1. Contract in a programming language does not leave room for misinterpretation. If there are N conditions to unlock money, they are all well-defined (unless there's a bug in the entire system, of course). Since there's no room for interpretation, lawyers do not need to "cover many cases" (like they do today so their opponents don't find a loophole). Compare Bitcoin itself (a bunch of C and C++ code) with the current financial system and all the laws and regulations. Bitcoin's code may be shitty, but it's much more strict, consistent and well-defined than all these thousands of pages of law. Law is never consistent even with itself, not only with law of other countries or particular decisions of courts.

2. Lawnmower-borrowing can be transformed into insurance contract with a deposit "locked in the sky". E.g. like this: http://blog.oleganza.com/post/58240549599/contracts-without-... Newer slides: http://oleganza.com/bitcoin-epita-2014.pdf

In other words, you transform an informal problem "this guys agrees to do some ill-defined work" into a formal problem "we both lock up insurance deposit which makes both of us interested in resolving all uncertainties to mutual satisfaction". It does not need to work for everyone, but it's potentially a much better insurance against misinterpretation of contracts than the need to go to an awfully expensive court+lawyers. Some people will find it useful for them, others will stick to some other means.

3. You can encode exception-handling as an optional third party arbiter right in the contract. Only bigger risk takers will start using cryptocontracts and assume all the risks due to bugs or surprising social issues. As time goes by, bugs will be weeded out, worst solutions thrown away and replaced by better solutions. Your mom will use this stuff after million iterations with a low risk of something go wrong. Also, cryptocontracts don't encode life or death. They only encode movement of limited amount of funds. If you don't put all your life's savings in one contract, you don't risk losing all your life savings.

4. Very disagree about cost. Programmatic contracts will be used voluntarily and only because they are cheaper than going to a lawyer or risking going to a court. Or paying a fee to some 3rd party. Also, in many cases the cost of using orthodox legal system is infinite - for some contracts, or in some countries, or in some businesses (extreme example - black market), legal system is simply unavailable. There are many-many people who cannot afford lawyers or non-corrupt judges to solve their problems. Cryptocontracts are low-cost solution for them.




You can build arbitration into contracts right now, and they're largely enforceable. Bitcoin just reduces the enforcement cost. The challenge for arbitration, programmatic or otherwise, is deciding who the arbitrator will be. One of the problems is that arbitrators have their own perverse incentive to decide things in the favor of "repeat players" rather than on a truly objective basis.
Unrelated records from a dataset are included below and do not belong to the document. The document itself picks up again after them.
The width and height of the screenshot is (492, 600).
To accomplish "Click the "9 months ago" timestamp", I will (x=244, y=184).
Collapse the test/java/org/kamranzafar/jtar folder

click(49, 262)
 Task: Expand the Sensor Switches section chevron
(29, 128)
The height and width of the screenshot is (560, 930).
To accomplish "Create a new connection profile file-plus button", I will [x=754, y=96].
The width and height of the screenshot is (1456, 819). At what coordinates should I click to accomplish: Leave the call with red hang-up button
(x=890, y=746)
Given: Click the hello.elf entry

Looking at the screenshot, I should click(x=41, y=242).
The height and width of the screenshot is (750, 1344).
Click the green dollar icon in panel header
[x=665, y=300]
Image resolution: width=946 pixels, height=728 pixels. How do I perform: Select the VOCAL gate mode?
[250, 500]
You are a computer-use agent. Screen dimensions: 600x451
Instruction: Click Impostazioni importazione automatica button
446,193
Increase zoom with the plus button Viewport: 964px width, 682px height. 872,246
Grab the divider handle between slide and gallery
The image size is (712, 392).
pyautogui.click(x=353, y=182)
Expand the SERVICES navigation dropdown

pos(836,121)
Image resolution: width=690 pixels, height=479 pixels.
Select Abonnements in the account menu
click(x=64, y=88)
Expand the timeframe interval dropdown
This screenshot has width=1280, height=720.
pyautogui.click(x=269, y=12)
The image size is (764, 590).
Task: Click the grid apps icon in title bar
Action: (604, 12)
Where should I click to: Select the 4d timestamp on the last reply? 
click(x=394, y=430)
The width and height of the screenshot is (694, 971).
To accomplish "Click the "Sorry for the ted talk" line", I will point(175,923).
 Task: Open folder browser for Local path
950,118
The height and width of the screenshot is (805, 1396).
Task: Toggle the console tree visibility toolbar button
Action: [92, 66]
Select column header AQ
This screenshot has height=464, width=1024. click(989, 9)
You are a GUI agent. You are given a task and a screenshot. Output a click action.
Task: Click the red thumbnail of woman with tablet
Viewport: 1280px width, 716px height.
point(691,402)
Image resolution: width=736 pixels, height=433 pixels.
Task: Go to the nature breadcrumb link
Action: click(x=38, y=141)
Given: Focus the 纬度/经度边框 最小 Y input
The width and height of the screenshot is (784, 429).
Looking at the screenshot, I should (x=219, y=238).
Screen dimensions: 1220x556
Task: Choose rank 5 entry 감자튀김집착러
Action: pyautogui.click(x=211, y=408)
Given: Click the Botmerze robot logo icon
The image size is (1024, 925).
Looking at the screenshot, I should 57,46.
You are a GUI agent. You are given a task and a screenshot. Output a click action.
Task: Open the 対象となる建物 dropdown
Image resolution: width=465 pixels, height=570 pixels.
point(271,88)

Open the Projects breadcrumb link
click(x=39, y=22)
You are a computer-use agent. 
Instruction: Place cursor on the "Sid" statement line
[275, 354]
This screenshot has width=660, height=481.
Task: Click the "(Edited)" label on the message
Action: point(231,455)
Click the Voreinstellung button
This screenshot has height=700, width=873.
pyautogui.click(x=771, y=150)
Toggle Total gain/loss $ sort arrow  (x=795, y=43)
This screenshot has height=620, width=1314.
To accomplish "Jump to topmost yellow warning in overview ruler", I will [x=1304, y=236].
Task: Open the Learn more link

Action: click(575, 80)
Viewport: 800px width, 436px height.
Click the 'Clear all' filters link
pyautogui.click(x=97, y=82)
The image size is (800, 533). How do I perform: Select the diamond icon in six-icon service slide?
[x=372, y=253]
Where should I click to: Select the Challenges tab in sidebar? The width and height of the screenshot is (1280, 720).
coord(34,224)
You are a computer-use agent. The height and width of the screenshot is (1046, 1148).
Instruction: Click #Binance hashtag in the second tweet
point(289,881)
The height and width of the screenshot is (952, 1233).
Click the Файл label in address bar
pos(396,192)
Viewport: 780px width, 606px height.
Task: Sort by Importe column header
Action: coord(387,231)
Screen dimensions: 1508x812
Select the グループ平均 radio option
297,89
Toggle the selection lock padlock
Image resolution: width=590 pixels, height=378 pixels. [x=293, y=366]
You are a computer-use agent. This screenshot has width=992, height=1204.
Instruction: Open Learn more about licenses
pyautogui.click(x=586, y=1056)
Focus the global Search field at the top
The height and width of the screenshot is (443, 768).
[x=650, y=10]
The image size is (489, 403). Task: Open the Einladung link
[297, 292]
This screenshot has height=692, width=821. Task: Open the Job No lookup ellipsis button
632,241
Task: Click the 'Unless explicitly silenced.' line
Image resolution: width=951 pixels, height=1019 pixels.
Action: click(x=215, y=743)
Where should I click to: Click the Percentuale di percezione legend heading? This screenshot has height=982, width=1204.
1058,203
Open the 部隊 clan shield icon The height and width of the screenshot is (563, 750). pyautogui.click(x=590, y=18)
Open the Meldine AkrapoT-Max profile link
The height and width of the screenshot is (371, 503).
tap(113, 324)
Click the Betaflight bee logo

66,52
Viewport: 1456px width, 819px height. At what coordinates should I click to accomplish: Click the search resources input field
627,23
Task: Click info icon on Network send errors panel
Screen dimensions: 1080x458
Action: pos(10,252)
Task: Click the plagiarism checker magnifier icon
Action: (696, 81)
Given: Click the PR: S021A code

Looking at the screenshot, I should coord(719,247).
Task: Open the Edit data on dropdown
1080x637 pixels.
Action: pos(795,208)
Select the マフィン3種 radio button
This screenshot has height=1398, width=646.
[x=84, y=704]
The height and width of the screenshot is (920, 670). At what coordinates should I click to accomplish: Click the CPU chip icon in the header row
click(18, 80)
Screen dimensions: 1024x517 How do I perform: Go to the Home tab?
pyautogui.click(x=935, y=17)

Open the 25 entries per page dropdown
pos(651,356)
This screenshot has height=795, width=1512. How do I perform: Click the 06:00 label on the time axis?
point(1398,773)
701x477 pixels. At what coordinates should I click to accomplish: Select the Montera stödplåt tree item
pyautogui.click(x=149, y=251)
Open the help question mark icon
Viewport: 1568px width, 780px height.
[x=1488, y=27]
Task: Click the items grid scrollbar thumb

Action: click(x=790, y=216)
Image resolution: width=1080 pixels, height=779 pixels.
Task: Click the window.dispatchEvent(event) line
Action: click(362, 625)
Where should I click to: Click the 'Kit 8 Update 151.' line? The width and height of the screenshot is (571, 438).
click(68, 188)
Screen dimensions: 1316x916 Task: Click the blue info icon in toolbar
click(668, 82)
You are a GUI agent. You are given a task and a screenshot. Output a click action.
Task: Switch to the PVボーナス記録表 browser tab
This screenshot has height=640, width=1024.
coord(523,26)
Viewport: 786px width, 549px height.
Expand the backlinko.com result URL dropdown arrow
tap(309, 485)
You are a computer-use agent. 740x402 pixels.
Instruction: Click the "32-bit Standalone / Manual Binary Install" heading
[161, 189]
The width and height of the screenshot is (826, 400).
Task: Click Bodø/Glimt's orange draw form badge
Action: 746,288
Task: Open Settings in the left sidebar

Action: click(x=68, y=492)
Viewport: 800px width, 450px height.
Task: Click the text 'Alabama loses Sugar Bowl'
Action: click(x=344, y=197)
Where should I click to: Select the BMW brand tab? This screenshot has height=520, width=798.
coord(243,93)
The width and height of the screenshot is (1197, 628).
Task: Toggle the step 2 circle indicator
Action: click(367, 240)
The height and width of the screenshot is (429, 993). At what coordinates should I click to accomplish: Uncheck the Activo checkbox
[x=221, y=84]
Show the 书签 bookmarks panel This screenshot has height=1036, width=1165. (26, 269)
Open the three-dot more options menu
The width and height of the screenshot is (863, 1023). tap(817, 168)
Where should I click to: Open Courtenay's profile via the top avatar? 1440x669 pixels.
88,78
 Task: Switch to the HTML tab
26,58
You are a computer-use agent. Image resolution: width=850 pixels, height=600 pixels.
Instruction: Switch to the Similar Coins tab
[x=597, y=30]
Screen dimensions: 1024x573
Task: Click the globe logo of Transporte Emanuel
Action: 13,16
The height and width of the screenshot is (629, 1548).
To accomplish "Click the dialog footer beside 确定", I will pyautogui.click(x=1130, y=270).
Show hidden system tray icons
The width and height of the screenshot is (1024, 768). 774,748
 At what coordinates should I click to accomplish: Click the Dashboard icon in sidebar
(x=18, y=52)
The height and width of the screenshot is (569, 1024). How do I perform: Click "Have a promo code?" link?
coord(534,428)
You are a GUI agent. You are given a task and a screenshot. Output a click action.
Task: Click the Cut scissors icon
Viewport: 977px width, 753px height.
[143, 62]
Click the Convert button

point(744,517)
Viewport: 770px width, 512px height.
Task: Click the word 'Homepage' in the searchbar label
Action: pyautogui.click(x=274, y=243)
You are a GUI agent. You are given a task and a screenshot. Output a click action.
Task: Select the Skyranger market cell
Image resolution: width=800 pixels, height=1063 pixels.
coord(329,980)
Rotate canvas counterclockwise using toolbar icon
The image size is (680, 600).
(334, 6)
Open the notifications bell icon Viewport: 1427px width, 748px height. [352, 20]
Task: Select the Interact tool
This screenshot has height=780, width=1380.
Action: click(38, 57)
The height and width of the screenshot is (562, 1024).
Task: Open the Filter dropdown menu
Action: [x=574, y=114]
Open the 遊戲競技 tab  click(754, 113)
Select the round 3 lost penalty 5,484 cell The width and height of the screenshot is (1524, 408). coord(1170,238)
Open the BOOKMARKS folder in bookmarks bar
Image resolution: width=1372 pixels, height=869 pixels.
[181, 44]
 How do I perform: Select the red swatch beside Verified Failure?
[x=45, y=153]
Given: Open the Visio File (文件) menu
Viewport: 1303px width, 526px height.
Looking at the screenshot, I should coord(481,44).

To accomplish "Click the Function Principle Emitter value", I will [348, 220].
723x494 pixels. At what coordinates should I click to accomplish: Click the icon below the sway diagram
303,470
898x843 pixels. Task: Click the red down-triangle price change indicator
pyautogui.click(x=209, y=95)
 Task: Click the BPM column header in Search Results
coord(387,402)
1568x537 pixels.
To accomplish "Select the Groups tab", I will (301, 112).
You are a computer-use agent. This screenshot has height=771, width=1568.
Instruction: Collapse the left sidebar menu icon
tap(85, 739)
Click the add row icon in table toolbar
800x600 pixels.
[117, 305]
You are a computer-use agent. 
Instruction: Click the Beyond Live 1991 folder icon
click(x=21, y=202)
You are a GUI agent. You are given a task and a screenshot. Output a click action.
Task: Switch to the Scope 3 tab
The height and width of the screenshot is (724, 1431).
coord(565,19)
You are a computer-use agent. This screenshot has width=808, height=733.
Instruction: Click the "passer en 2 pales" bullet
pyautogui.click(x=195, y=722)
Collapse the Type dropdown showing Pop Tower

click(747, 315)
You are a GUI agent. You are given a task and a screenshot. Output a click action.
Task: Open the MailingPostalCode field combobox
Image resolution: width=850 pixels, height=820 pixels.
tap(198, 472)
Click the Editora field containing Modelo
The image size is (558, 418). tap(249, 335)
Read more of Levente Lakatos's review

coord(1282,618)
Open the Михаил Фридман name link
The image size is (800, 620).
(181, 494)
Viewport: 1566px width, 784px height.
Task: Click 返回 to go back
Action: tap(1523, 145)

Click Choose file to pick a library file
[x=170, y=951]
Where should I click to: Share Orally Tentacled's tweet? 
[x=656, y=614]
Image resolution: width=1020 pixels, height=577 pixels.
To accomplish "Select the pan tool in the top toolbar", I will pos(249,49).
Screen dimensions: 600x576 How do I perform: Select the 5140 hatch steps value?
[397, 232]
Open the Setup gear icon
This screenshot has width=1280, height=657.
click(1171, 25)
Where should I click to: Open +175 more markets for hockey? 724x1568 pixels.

I wanted to respond to this deleted comment:

    gamblor956 17 minutes ago | link

    The problem is, and always will be, constructing the
    contract in such a way that it is comprehensive and
    comprehensible. We have yet to master that in languages
    that have existed for thousands of years; it is highly
    unlikely we'll master that within the limited framework
    of a a programming language which by its nature can't
    address unanticipated situations.
The fact that something hasn't happened doesn't mean that it will never happen, nor does the age of a language imply its usefulness for any particular purpose (and no language spoken on Earth has remained unchanged for hundreds, let alone thousands of years).

The formal notations introduced by mathematicians allowed for an explosion of knowledge and discovery that wasn't possible using plain language, while improving simplicity. Consider which is more understandable: a² + b² = c², or the sum of the squares of the two sides is equal to the sum of the squares of the hypotenuse.

Similarly, I expect that some day, given the right innovation in language, technology, or procedure, we could produce an equivalent leap forward in the way we think of laws, contracts, politics, and governments.


Too late to edit, so I'll add this correction: replace "sum of the squares of the hypotenuse" with "square of the hypotenuse".